> EXERCISE INSTRUCTIONS: Write out exactly the lines below starting at the one containing "This screenshot has width=1887, height=1019." and ending at the one containing "the magnifier search". Omit every picture.
──────── SOURCE INFORMATION
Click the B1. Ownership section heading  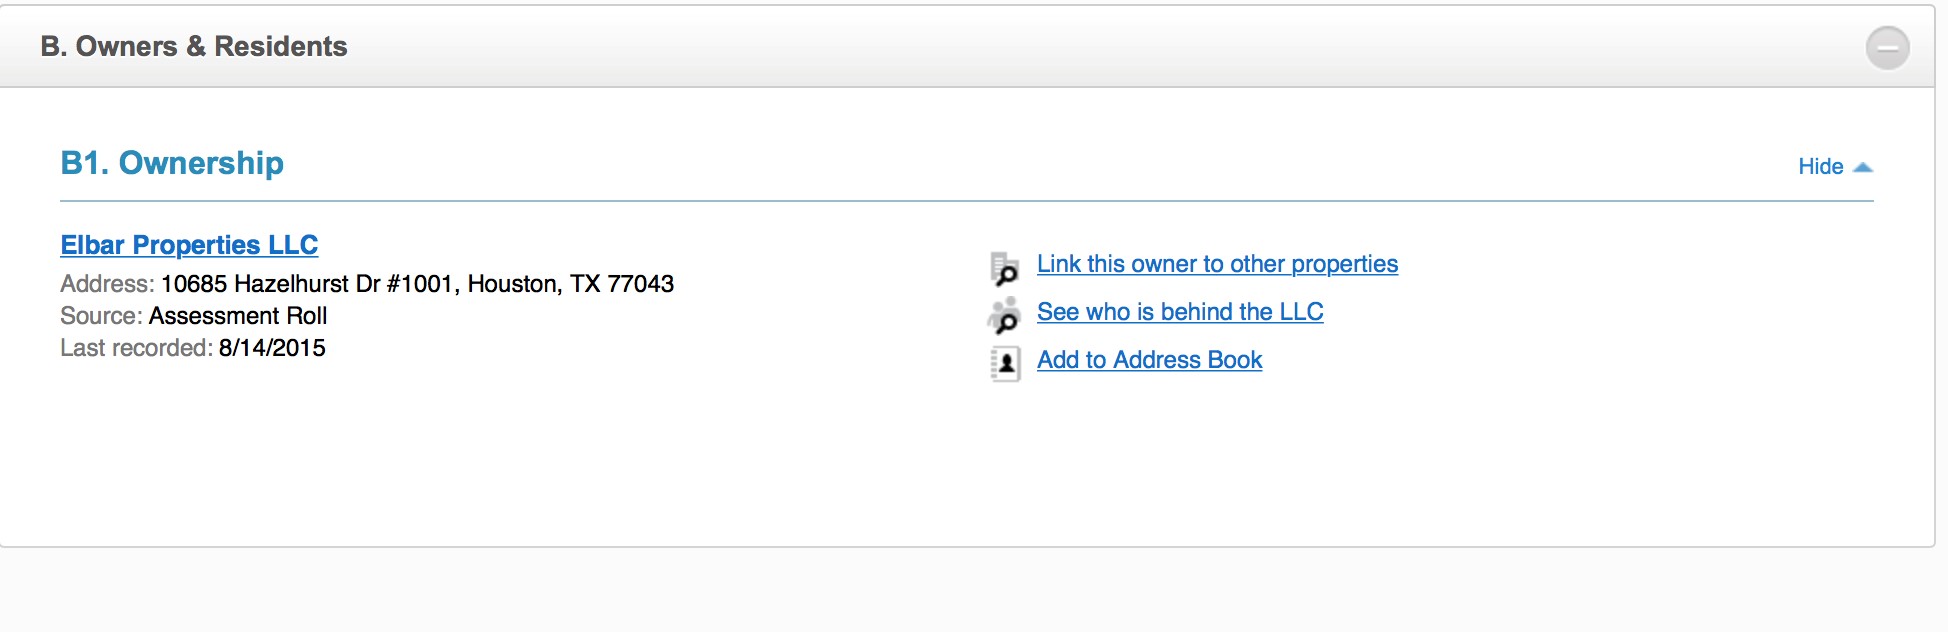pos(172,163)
────────────────
──────── SOURCE INFORMATION
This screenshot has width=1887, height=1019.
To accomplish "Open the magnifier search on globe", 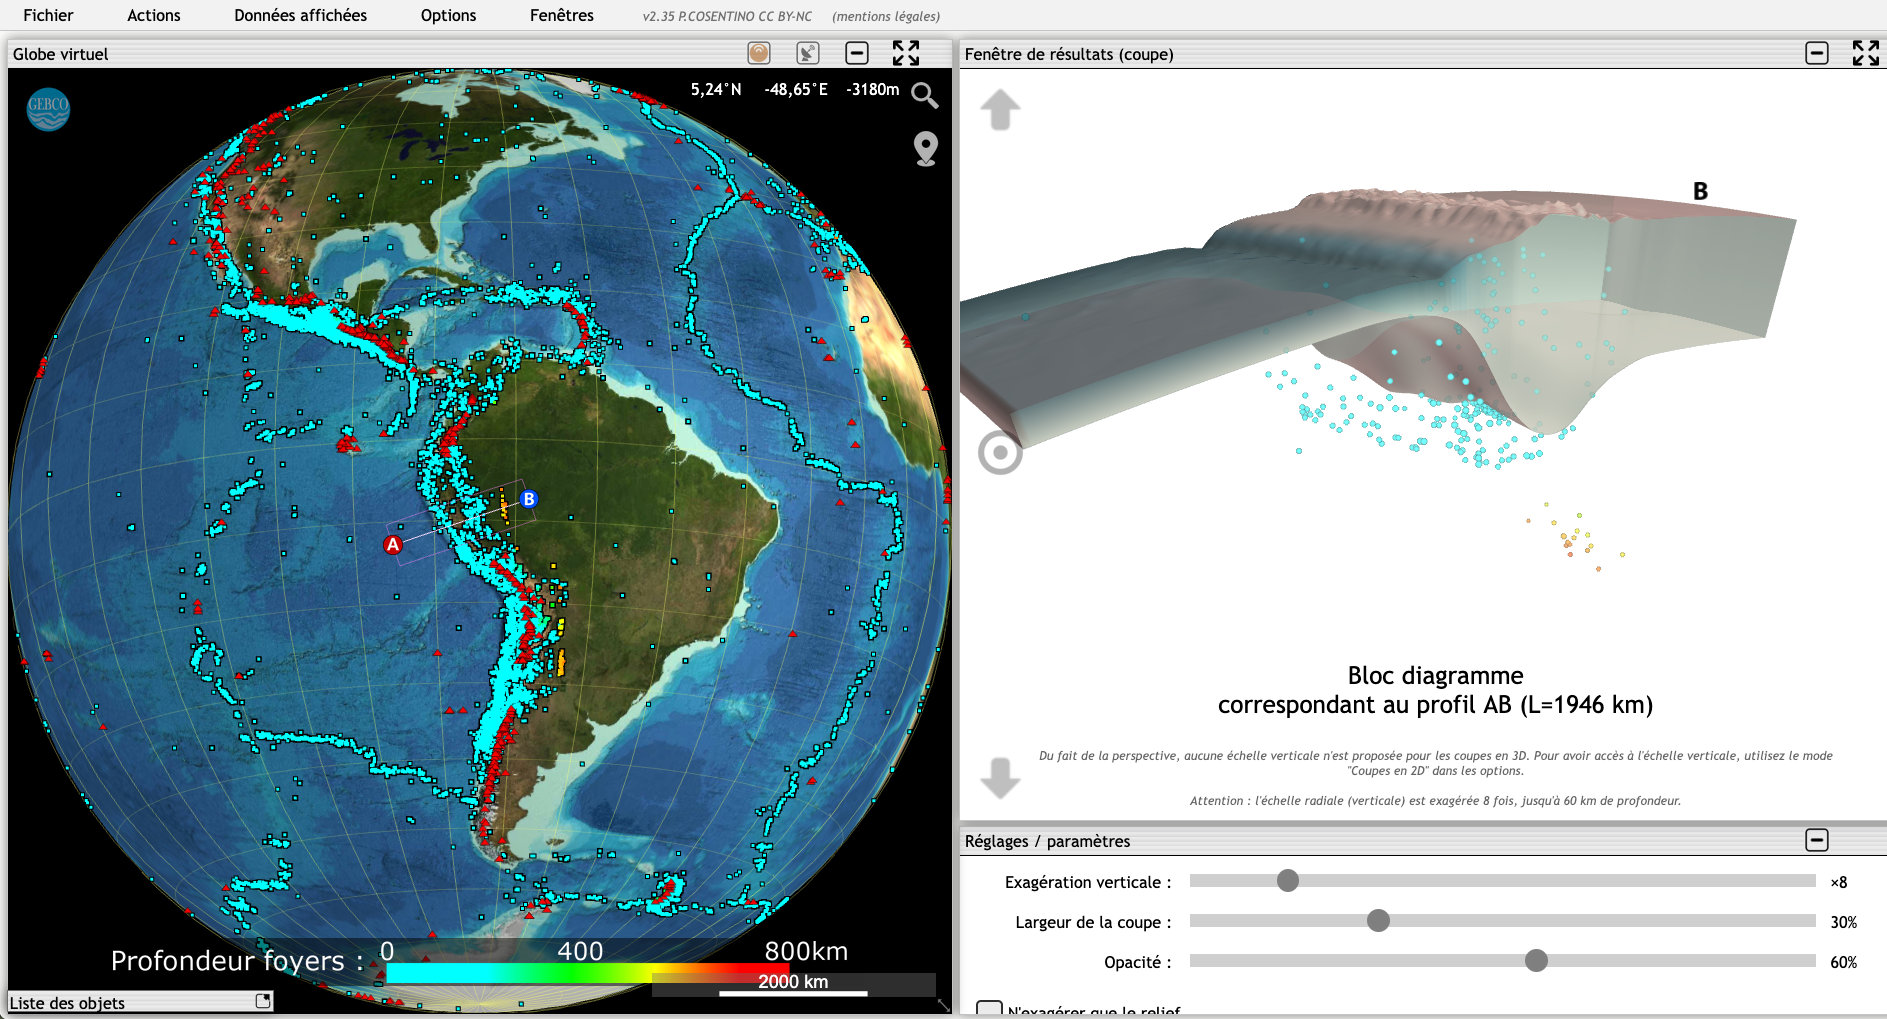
────────────────
──────── SOURCE INFORMATION
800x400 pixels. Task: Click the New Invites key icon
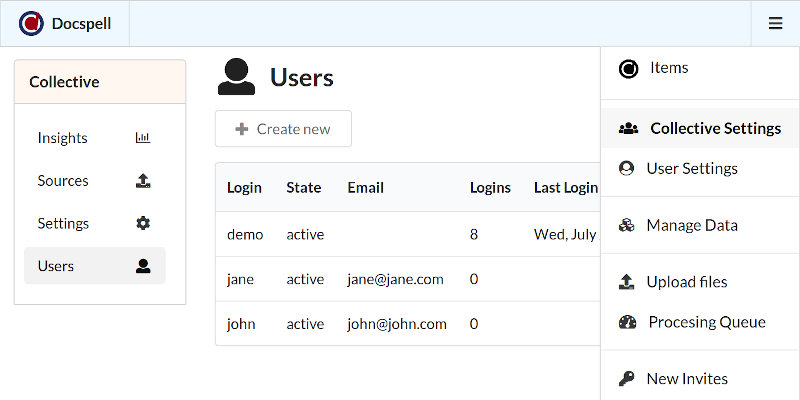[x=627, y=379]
────────────────
> FINAL ANSWER:
This screenshot has width=1887, height=1019.
To accomplish "Open the magnifier search on globe", 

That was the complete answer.